(Stored records)
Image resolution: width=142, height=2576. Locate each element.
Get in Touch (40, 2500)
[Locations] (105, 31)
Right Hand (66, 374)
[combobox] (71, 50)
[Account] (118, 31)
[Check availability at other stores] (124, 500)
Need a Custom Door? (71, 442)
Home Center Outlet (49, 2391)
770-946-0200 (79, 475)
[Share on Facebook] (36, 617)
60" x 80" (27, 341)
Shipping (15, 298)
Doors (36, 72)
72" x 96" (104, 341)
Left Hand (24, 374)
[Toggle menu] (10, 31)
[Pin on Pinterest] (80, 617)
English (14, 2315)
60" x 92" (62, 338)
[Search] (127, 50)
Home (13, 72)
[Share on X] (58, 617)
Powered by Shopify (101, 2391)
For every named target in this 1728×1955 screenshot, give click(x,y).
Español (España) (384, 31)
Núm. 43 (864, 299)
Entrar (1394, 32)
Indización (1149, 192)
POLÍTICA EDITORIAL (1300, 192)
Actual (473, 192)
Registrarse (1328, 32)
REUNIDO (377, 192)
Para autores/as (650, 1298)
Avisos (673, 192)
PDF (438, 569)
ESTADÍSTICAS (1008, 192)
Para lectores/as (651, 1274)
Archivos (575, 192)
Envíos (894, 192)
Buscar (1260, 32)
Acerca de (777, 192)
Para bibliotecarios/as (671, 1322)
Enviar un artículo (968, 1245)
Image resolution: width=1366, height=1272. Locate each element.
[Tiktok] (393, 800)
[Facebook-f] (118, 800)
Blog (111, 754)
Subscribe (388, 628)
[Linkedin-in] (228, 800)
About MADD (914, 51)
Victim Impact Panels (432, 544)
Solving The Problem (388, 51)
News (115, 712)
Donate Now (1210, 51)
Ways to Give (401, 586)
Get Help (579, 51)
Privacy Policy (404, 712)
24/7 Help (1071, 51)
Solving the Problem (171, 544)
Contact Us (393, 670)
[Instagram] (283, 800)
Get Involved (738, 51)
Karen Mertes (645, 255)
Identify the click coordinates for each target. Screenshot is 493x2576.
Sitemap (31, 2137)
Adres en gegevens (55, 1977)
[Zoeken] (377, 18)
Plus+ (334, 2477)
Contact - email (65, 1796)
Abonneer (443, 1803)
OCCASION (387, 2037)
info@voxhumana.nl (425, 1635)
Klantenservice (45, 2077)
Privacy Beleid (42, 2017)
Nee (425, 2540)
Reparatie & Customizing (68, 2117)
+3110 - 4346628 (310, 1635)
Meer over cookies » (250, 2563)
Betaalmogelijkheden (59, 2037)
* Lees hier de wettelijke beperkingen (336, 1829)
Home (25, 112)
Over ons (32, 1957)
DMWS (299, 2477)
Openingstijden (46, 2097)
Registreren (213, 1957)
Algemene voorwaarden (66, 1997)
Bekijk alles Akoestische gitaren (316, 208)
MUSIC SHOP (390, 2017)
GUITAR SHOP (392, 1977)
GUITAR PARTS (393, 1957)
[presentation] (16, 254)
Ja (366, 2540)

- **TRY IT**:
From the first line through the last, give the data above again exactly.

- **RESULT BELOW**:
Image resolution: width=142, height=2576. Locate each element.
Get in Touch (40, 2500)
[Locations] (105, 31)
Right Hand (66, 374)
[combobox] (71, 50)
[Account] (118, 31)
[Check availability at other stores] (124, 500)
Need a Custom Door? (71, 442)
Home Center Outlet (49, 2391)
770-946-0200 (79, 475)
[Share on Facebook] (36, 617)
60" x 80" (27, 341)
Shipping (15, 298)
Doors (36, 72)
72" x 96" (104, 341)
Left Hand (24, 374)
[Toggle menu] (10, 31)
[Pin on Pinterest] (80, 617)
English (14, 2315)
60" x 92" (62, 338)
[Search] (127, 50)
Home (13, 72)
[Share on X] (58, 617)
Powered by Shopify (101, 2391)
For every named target in this 1728×1955 screenshot, give click(x,y).
Español (España) (384, 31)
Núm. 43 (864, 299)
Entrar (1394, 32)
Indización (1149, 192)
POLÍTICA EDITORIAL (1300, 192)
Actual (473, 192)
Registrarse (1328, 32)
REUNIDO (377, 192)
Para autores/as (650, 1298)
Avisos (673, 192)
PDF (438, 569)
ESTADÍSTICAS (1008, 192)
Para lectores/as (651, 1274)
Archivos (575, 192)
Envíos (894, 192)
Buscar (1260, 32)
Acerca de (777, 192)
Para bibliotecarios/as (671, 1322)
Enviar un artículo (968, 1245)
Image resolution: width=1366, height=1272. Locate each element.
[Tiktok] (393, 800)
[Facebook-f] (118, 800)
Blog (111, 754)
Subscribe (388, 628)
[Linkedin-in] (228, 800)
About MADD (914, 51)
Victim Impact Panels (432, 544)
Solving The Problem (388, 51)
News (115, 712)
Donate Now (1210, 51)
Ways to Give (401, 586)
Get Help (579, 51)
Privacy Policy (404, 712)
24/7 Help (1071, 51)
Solving the Problem (171, 544)
Contact Us (393, 670)
[Instagram] (283, 800)
Get Involved (738, 51)
Karen Mertes (645, 255)
Identify the click coordinates for each target. Screenshot is 493x2576.
Sitemap (31, 2137)
Adres en gegevens (55, 1977)
[Zoeken] (377, 18)
Plus+ (334, 2477)
Contact - email (65, 1796)
Abonneer (443, 1803)
OCCASION (387, 2037)
info@voxhumana.nl (425, 1635)
Klantenservice (45, 2077)
Privacy Beleid (42, 2017)
Nee (425, 2540)
Reparatie & Customizing (68, 2117)
+3110 - 4346628 (310, 1635)
Meer over cookies » (250, 2563)
Betaalmogelijkheden (59, 2037)
* Lees hier de wettelijke beperkingen (336, 1829)
Home (25, 112)
Over ons (32, 1957)
DMWS (299, 2477)
Openingstijden (46, 2097)
Registreren (213, 1957)
Algemene voorwaarden (66, 1997)
Bekijk alles Akoestische gitaren (316, 208)
MUSIC SHOP (390, 2017)
GUITAR SHOP (392, 1977)
GUITAR PARTS (393, 1957)
[presentation] (16, 254)
Ja (366, 2540)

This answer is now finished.